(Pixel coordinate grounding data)
· · · · · · ·

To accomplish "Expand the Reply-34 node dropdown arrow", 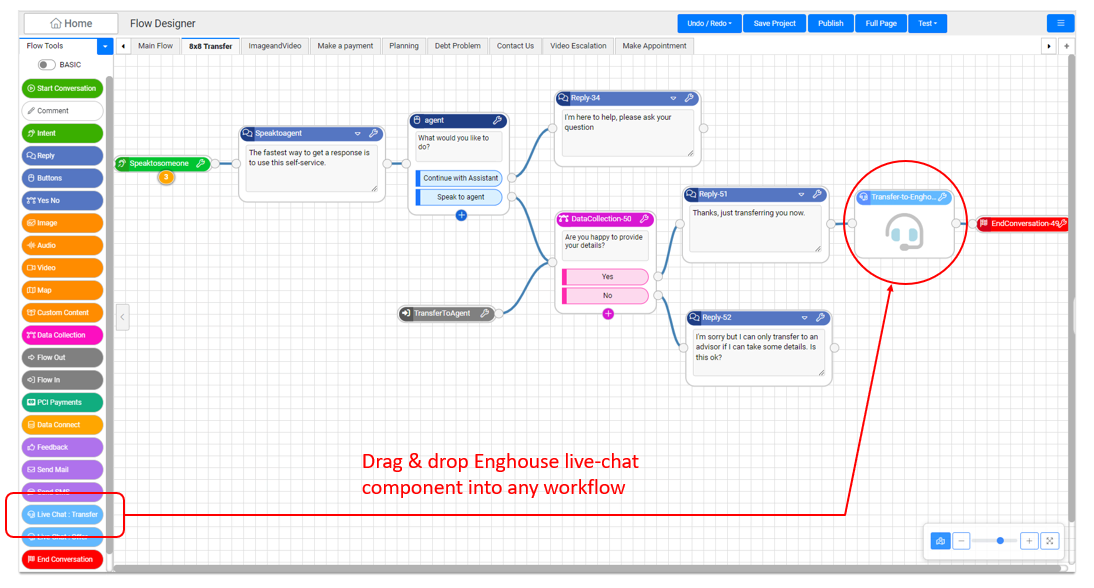I will point(672,98).
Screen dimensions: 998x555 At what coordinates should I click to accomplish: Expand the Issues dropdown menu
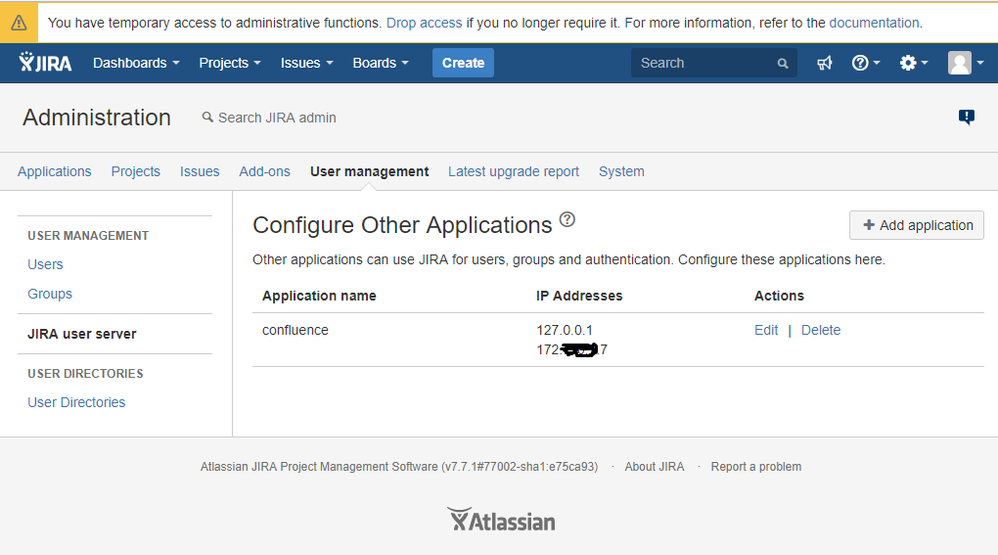click(x=306, y=63)
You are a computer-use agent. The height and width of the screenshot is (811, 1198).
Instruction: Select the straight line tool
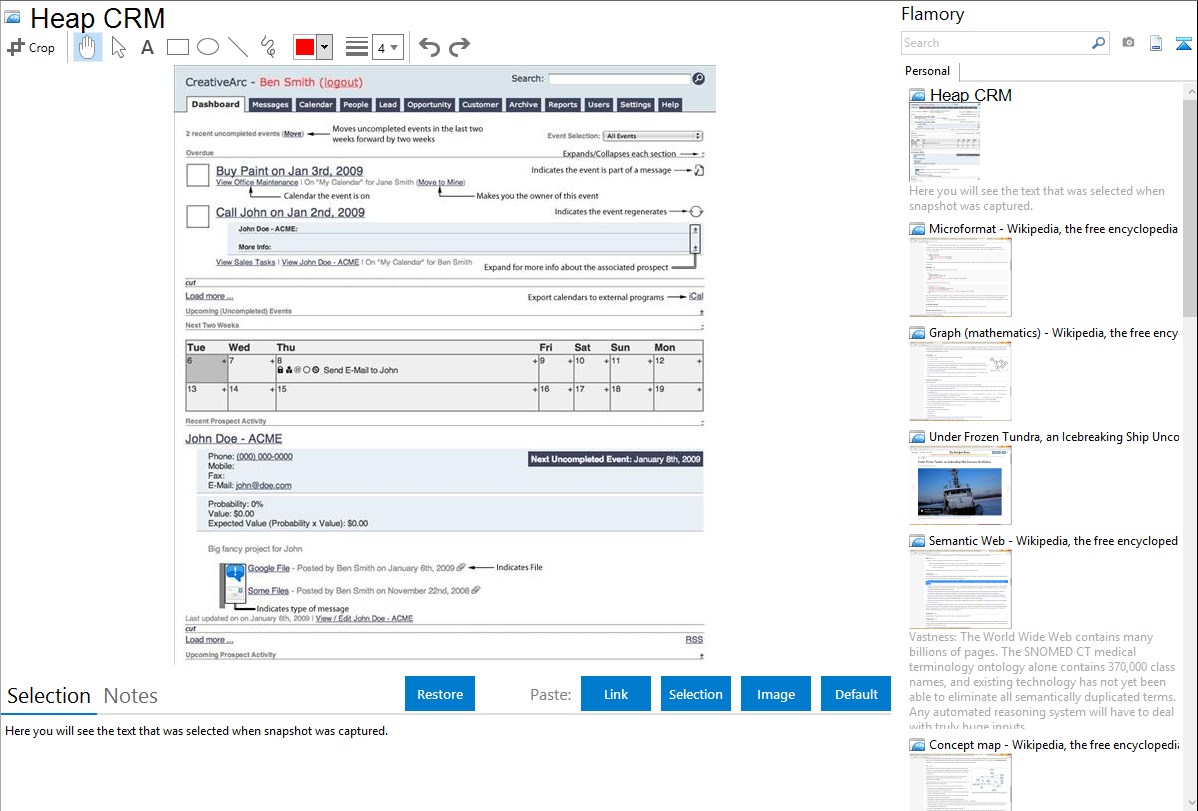[x=238, y=47]
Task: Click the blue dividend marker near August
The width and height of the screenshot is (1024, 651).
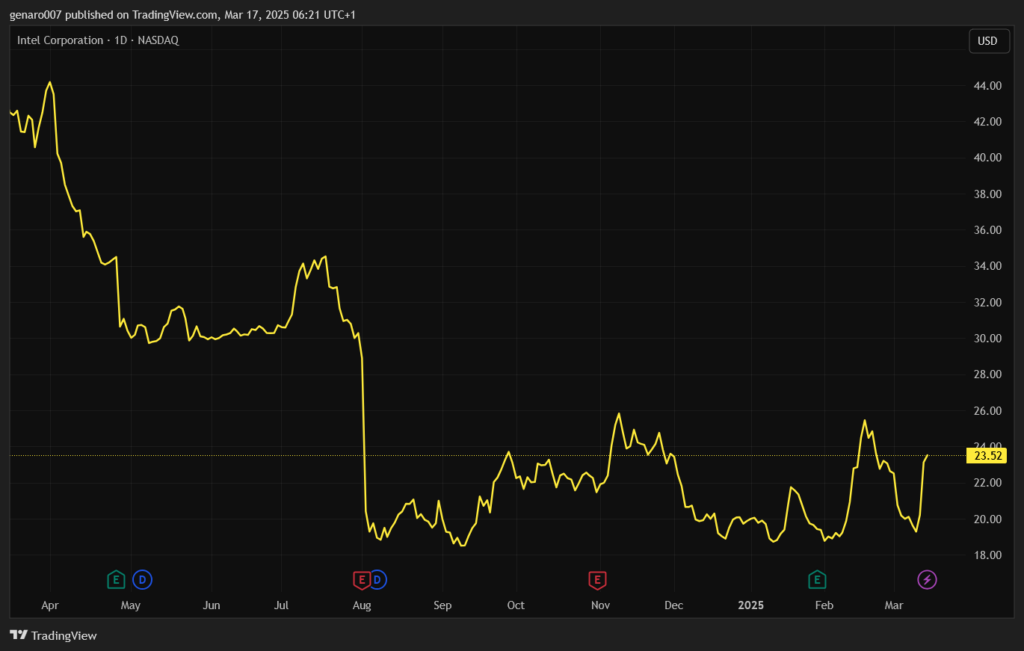Action: 378,579
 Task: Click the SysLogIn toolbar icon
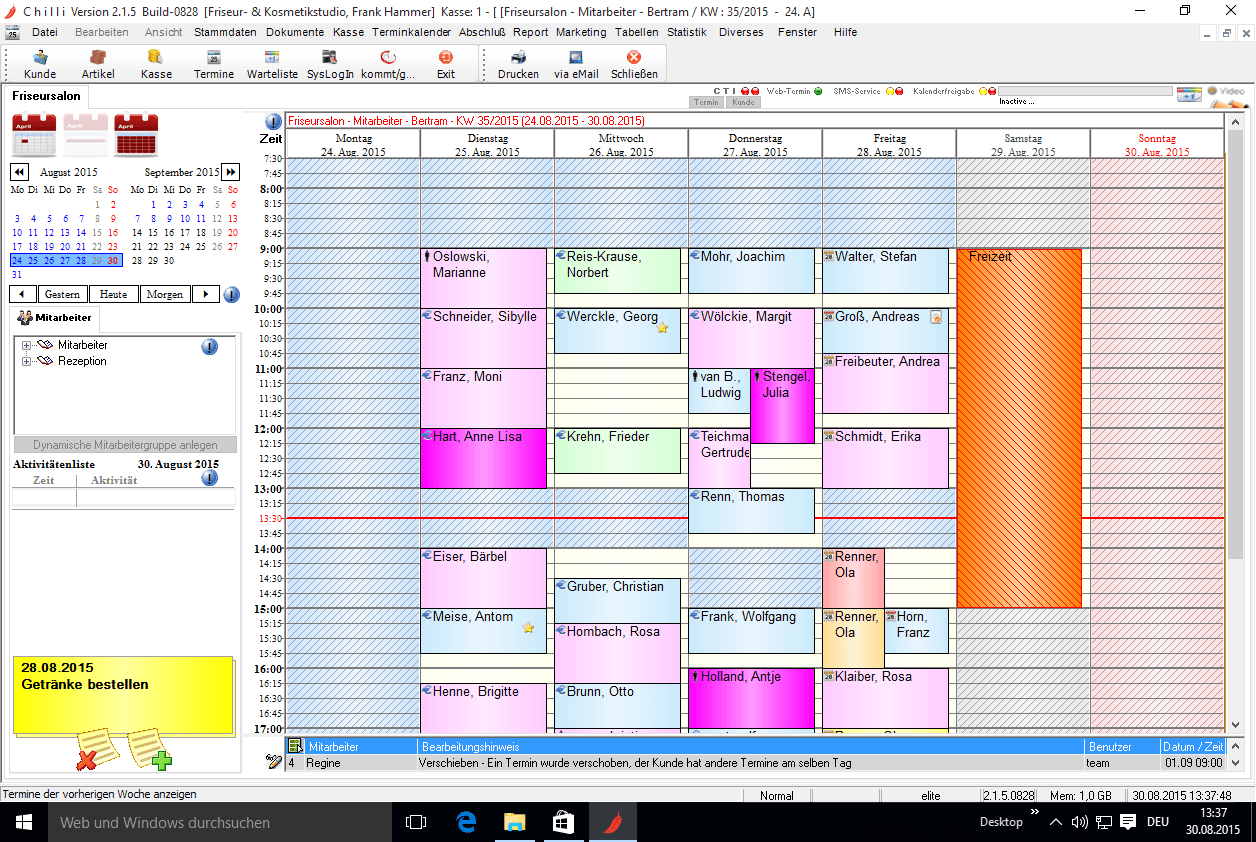(x=330, y=64)
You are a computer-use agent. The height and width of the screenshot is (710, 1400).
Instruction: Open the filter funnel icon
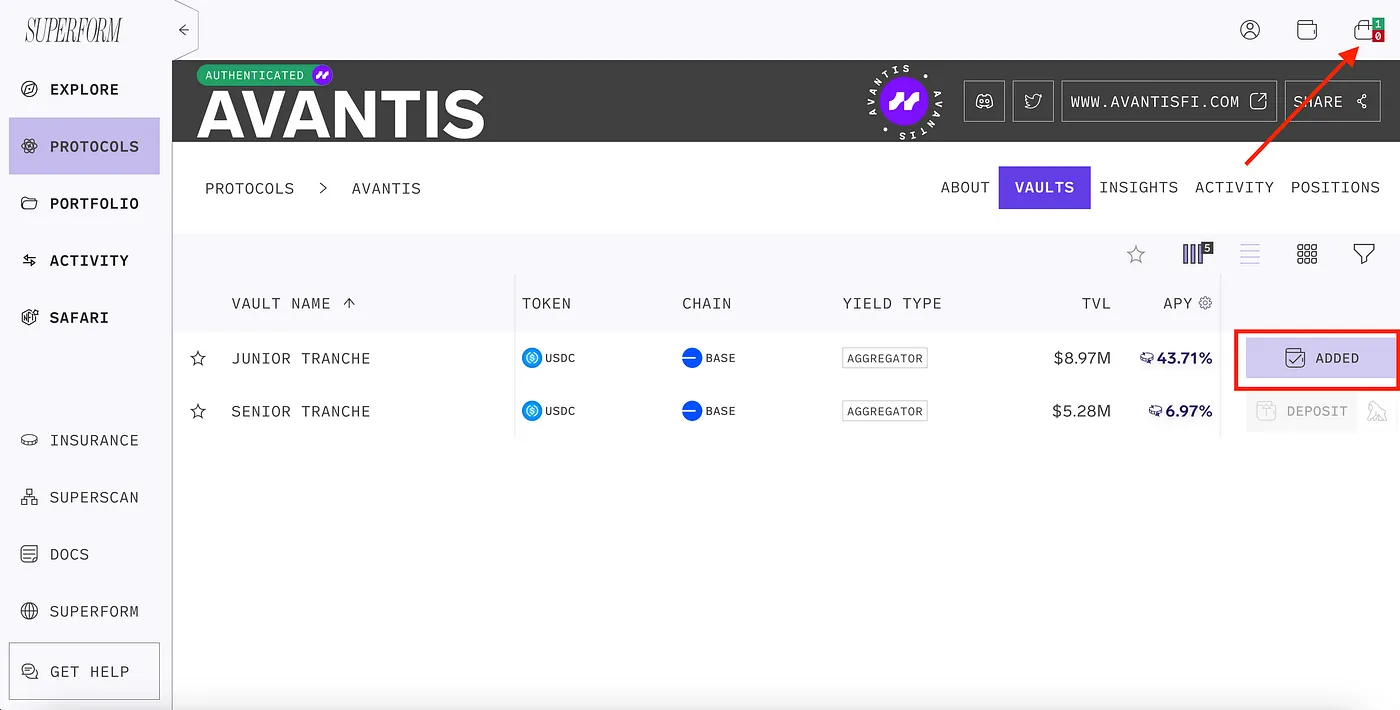[x=1363, y=254]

· · · · · · ·

**Goal of the exercise:** What the answer must hold is the exact text of every line from the one containing "Task: Click the blue" through the end of the data, minus any pictures.

**Response to the task:**
Task: Click the blue dividend marker near August
The width and height of the screenshot is (1024, 651).
Action: 378,579
 Task: Click the SysLogIn toolbar icon
(x=330, y=64)
You are a computer-use agent. The height and width of the screenshot is (710, 1400).
Instruction: Open the filter funnel icon
[x=1363, y=254]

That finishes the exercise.